One of Michael Collins’s hitmen has become a voice from the grave in a new animated film telling the story of being a 14-year-old boy soldier in the Easter Rising.
Film-makers created foot tall puppets and miniature sets of the GPO and St Stephen’s Green in Dublin to depict Vinny Byrne’s role alongside 1916 rebel leader Thomas MacDonagh in the Jacob’s biscuit factory.
A Terrible Hullabaloo uses documentary recordings from 1980 when, aged 78, the former teenage Irish Volunteer recalls the dramatic events and his role in the revolution.
Writer Aoife Noonan said: “We took the audio from him talking about the Rising, so he narrates it himself.
“He’s a character you warm to. Immediately he’s funny, a little cheeky oul lad. You don’t really see many of his generation of old lads now.
“When he talked in the documentary he said when he was arrested after the Rising by the British, they asked him what he was doing in the factory. He said ‘fighting for Ireland, but I never fired a shot’.
“He was a character.”
The eight-minute short made using 10 puppets was produced by Bowsie Workshop in Dublin’s Liberties.

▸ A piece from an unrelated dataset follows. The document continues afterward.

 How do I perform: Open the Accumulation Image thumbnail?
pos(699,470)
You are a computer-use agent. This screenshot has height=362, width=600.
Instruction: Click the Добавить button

It was made as part of the Irish Film Board’s After ’16 initiative, which asked film-makers to produce stories about the Rising, fact and fiction, which illuminate, surprise and provoke.
It premieres at the Audi Dublin International Film Festival on Sunday, with Mr Byrne’s niece Theresa Croker and her daughter Dolores to attend.
Mr Byrne was initially told to leave the Jacob’s factory by older volunteers because of his age but made his way back in among the ranks of the 2nd Battalion and ultimately held two policemen prisoner at gunpoint.
From 1919 he was said to have played a key role in The Squad, the counter-intelligence and assassin unit assembled by Collins in the War of Independence.